The access card didn’t work. I slapped it again against the stubborn device that was happy to reject my card each time — and was smaller than my palm — about three-four times this time, and each time i had brought my eyes closer to inspect the red light it emitted, hoping that it would turn green, but it didn’t. Tired and had it enough, I rested my aching bones against the wall. My skull rolled left and right as though i was lying on a bed, waiting for someone to open the glass door.
But i didn’t wait a second, or rest one second. Soon, a black man, tall, his short hair was a tangle of tiny black coils, came towards the glass door. “Thank you,” I told him for the door had been opened. And i walked, i only know how to walk these days, didn’t jump as much as i was a young boy, though i do dance a little when no one’s looking, to the mailbox and reached for a bunch of keys in the right pocket of my blue jeans.
You have to remember that all my jeans are blue.

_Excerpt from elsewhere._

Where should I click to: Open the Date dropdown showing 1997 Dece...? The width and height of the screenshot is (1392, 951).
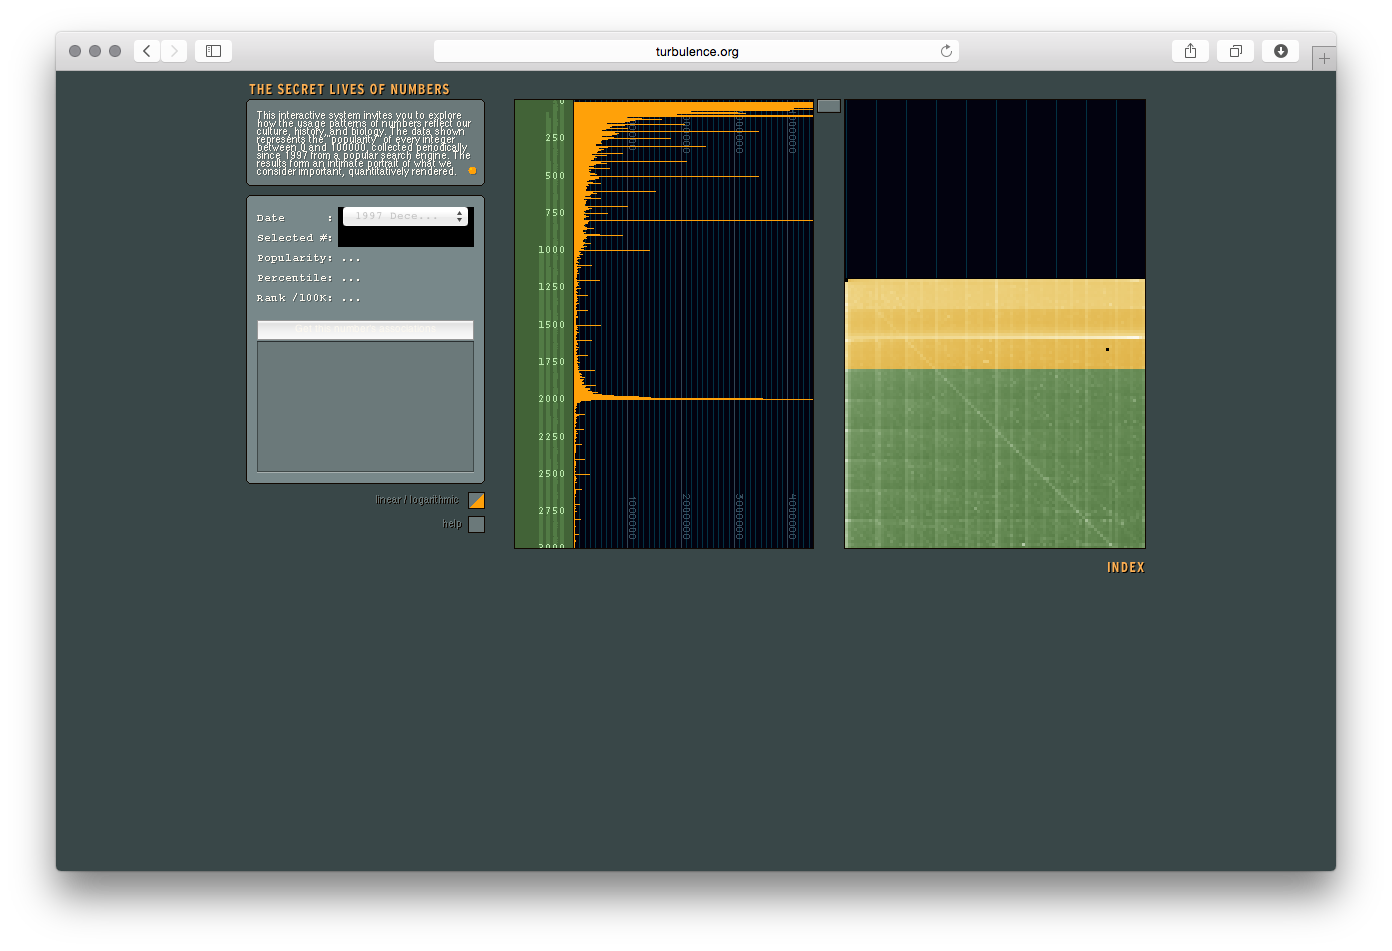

One hundred forty something? What the hell ever happened to my meter? I thought while reading the white sheet i took from the mail box : the insanely expensive electric bill. Why not one million so i can tell my friends a really funny story and ask them to laugh with me?

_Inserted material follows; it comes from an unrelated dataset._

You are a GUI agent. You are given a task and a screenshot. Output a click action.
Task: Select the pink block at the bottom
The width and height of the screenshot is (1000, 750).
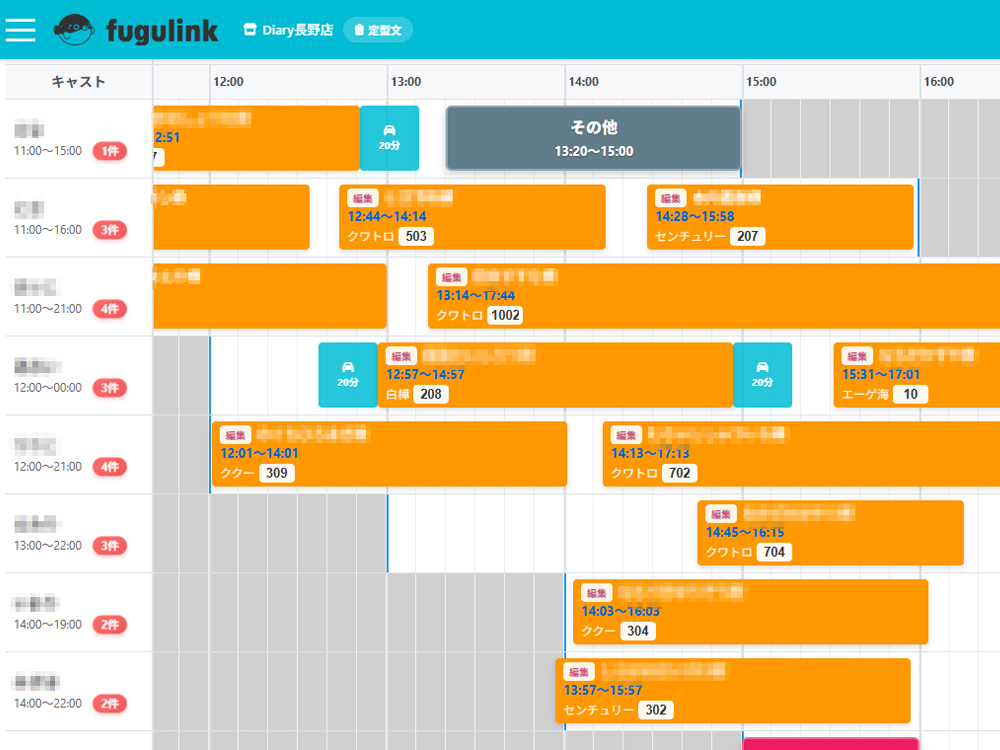tap(830, 744)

I pressed the button and waited for the elevator. I walked into it with 3 other people when it finally arrived. A guy, a woman, and a young boy, a young boy with a short hair who sang the national anthem on the way up in the elevator.
“Negaraku, tanah tumpah nya darahku.” He sang, happily.
The guy corrected him, or tried to, “London bridge is falling down, falling down,” with a thick chinese accent he tried to correct the kid.
“Negaraku, tanah tumpah nya darahku.” He sang, happily still.
“London bridge is falling down, falling down,” the guy tried again.
But to no avail, the kid sang louder this time, “Negaraku, tanah tumpah nya darahku.”